[Stored data entries]
Start of Block
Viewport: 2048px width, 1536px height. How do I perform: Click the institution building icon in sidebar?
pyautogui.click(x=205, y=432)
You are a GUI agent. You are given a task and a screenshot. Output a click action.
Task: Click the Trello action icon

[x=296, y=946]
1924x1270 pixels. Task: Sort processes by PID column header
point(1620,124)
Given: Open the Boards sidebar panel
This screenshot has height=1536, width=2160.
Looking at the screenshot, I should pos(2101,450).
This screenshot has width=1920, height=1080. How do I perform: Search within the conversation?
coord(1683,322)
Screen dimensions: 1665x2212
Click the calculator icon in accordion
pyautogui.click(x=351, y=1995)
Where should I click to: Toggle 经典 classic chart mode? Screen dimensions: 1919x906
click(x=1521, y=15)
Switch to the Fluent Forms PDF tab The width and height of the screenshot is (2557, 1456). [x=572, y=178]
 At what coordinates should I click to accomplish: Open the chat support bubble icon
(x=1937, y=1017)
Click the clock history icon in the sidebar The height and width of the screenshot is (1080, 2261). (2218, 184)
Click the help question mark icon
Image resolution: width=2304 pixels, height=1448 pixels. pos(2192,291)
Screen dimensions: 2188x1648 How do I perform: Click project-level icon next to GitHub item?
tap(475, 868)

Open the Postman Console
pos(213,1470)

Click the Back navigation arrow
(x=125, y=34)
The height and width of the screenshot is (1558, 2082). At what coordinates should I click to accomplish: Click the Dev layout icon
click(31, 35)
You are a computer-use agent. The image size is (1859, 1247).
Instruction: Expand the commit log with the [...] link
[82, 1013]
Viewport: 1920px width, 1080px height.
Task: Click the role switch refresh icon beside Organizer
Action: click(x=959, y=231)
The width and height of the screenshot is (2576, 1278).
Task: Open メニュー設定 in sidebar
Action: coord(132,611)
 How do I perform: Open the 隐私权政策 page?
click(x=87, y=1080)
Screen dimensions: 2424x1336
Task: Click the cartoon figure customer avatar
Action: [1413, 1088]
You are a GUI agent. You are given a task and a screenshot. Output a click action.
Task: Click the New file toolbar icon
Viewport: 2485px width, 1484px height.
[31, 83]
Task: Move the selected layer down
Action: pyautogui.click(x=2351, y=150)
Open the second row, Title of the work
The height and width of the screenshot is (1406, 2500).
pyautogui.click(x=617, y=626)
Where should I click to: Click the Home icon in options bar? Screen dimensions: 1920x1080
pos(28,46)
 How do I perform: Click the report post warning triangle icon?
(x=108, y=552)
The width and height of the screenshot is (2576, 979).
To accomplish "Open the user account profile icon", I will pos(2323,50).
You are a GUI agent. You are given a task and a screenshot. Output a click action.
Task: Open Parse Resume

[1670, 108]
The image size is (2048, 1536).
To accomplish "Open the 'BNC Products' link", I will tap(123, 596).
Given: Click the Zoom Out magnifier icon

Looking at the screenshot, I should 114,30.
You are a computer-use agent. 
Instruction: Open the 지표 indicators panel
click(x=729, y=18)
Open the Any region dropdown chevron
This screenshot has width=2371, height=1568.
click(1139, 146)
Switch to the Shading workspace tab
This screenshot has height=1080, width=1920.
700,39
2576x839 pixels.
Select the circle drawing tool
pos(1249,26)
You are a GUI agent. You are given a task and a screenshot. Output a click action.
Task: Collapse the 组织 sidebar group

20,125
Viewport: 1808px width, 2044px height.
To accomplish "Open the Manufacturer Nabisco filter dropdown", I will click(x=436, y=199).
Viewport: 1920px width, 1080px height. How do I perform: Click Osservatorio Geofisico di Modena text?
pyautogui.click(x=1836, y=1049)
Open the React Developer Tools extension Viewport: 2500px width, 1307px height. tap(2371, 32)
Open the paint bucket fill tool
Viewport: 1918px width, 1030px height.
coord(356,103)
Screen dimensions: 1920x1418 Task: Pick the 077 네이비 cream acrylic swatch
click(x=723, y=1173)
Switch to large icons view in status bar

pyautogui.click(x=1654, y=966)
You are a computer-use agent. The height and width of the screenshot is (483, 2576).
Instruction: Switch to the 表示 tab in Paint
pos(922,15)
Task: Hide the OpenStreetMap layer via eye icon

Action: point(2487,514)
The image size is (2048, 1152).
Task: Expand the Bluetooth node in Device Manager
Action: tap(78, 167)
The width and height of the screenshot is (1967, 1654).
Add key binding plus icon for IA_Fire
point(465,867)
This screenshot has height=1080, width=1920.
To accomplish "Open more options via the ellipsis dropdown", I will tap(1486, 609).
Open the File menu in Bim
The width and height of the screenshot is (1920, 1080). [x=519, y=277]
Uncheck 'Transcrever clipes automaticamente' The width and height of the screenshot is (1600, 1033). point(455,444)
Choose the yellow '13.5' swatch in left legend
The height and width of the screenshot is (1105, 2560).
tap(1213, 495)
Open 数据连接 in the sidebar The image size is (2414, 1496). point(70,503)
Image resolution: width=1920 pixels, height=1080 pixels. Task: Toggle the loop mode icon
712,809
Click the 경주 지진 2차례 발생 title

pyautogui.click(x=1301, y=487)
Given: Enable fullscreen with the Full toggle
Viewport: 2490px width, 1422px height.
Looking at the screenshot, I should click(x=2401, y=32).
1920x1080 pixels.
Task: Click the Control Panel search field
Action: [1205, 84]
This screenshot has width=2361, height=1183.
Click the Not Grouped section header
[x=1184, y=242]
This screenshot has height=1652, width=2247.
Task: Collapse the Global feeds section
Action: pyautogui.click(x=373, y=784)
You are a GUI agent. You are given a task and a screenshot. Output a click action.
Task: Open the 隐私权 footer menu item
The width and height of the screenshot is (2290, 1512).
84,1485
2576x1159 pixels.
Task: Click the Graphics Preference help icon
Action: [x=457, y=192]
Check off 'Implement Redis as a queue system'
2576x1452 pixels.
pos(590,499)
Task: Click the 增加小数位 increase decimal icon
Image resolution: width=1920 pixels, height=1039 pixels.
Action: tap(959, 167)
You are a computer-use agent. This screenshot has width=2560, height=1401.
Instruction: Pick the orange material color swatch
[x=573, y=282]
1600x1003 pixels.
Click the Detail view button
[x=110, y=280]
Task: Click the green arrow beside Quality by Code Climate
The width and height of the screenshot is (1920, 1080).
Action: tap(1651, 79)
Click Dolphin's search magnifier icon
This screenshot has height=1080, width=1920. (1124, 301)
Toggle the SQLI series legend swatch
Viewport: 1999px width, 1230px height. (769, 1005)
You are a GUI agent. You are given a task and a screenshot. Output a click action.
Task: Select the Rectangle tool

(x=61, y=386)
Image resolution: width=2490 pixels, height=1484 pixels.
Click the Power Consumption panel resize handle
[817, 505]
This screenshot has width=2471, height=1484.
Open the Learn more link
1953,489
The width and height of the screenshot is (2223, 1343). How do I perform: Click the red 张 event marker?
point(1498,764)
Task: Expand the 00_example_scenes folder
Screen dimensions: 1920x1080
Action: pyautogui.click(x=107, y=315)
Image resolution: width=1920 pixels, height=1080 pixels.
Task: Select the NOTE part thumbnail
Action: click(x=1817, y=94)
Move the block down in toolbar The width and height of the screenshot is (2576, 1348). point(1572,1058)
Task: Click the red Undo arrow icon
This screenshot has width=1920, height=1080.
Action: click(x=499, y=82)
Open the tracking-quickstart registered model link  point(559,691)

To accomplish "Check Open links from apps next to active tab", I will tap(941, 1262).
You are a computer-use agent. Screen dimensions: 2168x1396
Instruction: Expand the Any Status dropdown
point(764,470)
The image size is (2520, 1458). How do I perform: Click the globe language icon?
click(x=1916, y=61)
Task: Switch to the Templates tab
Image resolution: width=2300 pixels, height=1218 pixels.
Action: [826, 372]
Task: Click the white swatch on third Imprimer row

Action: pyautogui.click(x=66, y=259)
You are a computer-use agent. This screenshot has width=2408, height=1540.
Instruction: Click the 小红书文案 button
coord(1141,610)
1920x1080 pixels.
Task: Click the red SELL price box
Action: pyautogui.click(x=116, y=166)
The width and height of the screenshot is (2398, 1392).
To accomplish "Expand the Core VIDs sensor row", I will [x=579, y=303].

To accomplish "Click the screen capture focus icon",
End of Block
# What this task involves
Reproduce the entries above exactly, but only the lines between the line holding "Click the Power" and the line holding "Task: Expand the 00_example_scenes folder", inclusive.

# Result for this task
Click the Power Consumption panel resize handle
[817, 505]
This screenshot has width=2471, height=1484.
Open the Learn more link
1953,489
The width and height of the screenshot is (2223, 1343). How do I perform: Click the red 张 event marker?
point(1498,764)
Task: Expand the 00_example_scenes folder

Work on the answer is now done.